7. Network & Application Security

Do you perform vulnerability scans on the application?

All Dell networked systems are scanned periodically. Additionally, vendor and industry sites in scope are monitored for vulnerability announcements, patch and non-patch remediations, and any emerging threat on a periodic basis. Frequency of these scans depends on asset type and criticality. Live Optics undergoes routine application vulnerability scans

Do you have an internal, external, or red team performing annual penetration tests of your IT environment?

Penetration tests on External and Internal Networked systems are performed periodically by Dell's internal Red/Penetration testing team. Also, if required by compliance requirements, Dell makes use of third-party vendors (e.g. S3Security for PCI, Whitehat for Pentests). The Red Team is part of the Security and Resiliency Organization (SRO).

Dell has a Chief Security Officer (CSO), authorized by Dell executive management, who reports directly to the General Counsel and who directs and oversees a comprehensive security and resiliency program. This includes cybersecurity for all systems, data and networks, product security, physical security, supply chain security and enterprise resiliency.

The SRO has defined roles and responsibilities for security and resiliency management, which includes vulnerability management and penetration testing, among others.

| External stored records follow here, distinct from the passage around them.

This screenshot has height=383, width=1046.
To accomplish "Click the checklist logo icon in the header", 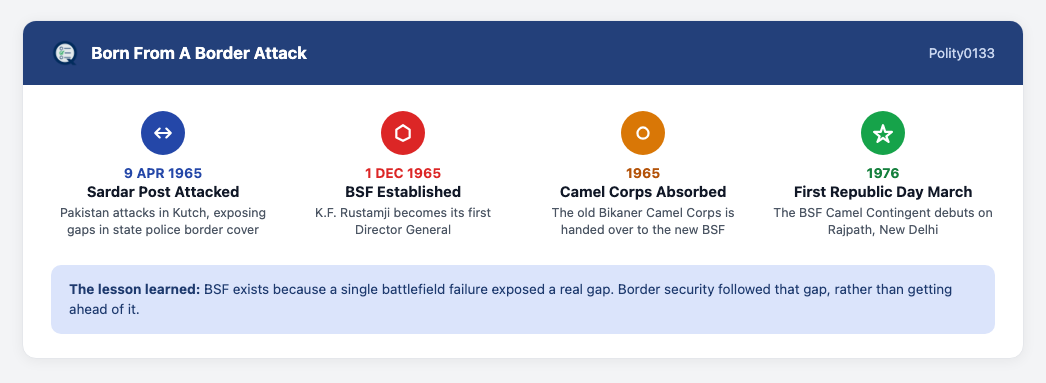I will point(65,53).
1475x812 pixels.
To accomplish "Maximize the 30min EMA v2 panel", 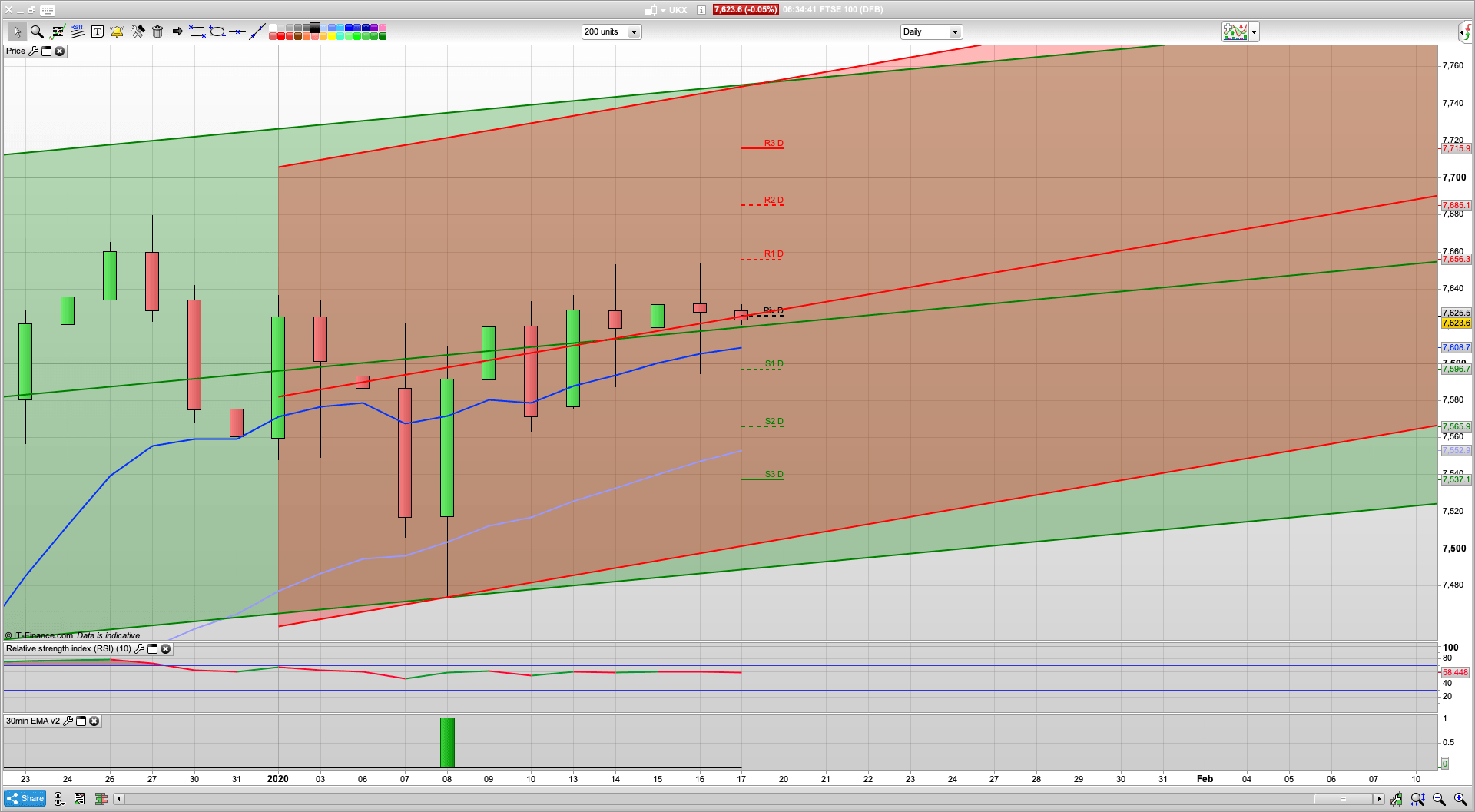I will (x=81, y=721).
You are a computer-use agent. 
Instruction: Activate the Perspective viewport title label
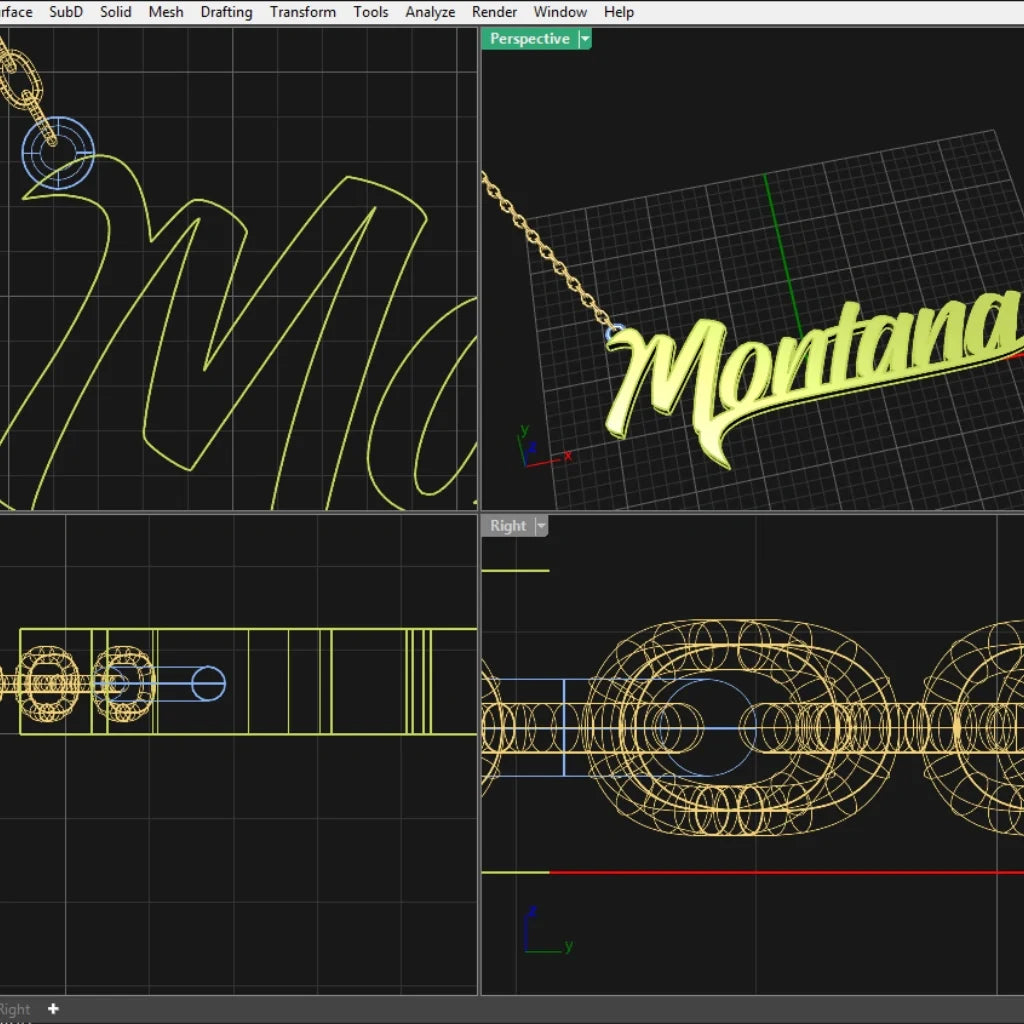(529, 39)
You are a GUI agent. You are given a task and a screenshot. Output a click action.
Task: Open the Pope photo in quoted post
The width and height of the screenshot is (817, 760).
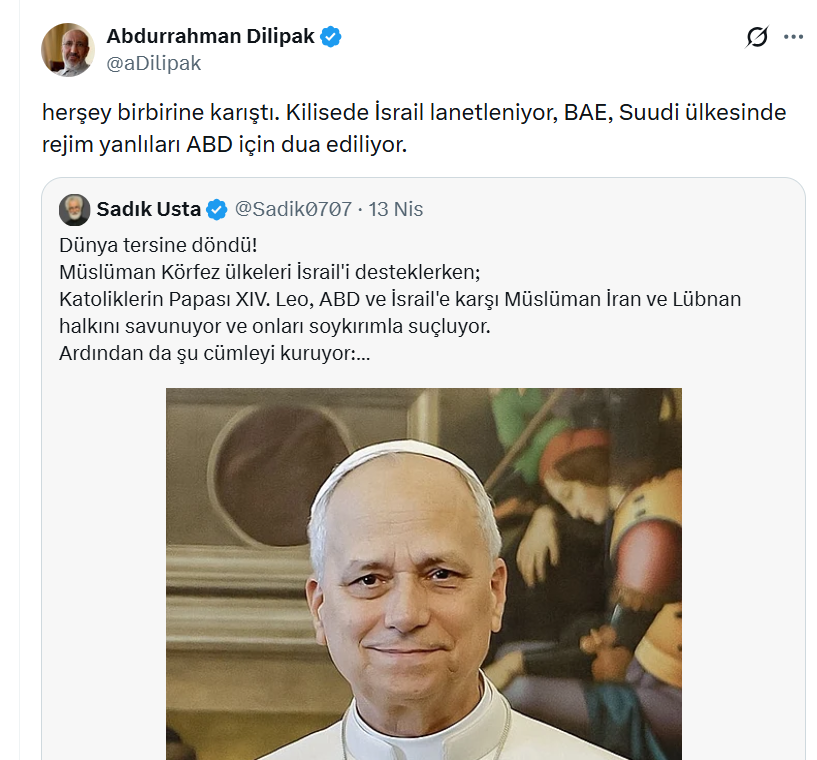click(424, 574)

What steps have been taken to ensure the applications are secured from application-level attacks like XSS, SQL injection...etc?

Yes. Penetration testing is performed by a 3rd party.

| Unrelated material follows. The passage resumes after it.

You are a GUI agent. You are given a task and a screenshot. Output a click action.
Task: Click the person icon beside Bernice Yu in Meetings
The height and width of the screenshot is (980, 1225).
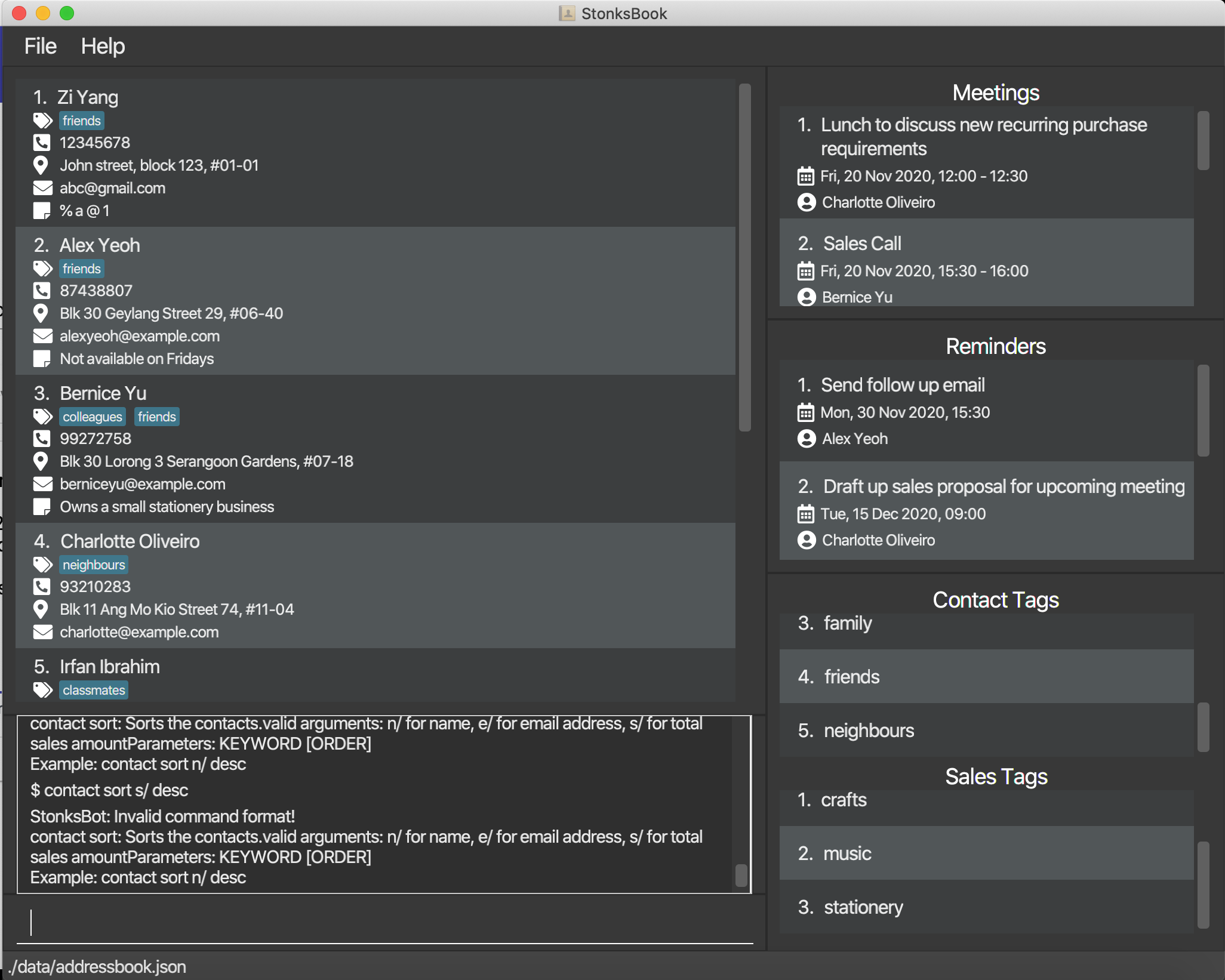(x=806, y=297)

What measures are in place to mitigate Denial of Service attacks?

All public endpoints are behind a gateway which implements firewall rules protecting against such attacks as DOS.

Do you offer periodic reports confirming compliance with security requirements and SLAs?

Yes.

8. Incident Management & Response

How are incidents handled?

Dell has multiple teams handling incidents depending on the type of incident. Robust processes are in place.

Would the Customer receive a notification if a data breach is detected?

Yes.

What access do you provide to logs? Would the Customer be provided all logs and audit trails regarding an incident?

Live Optics logs are not provided to Customers.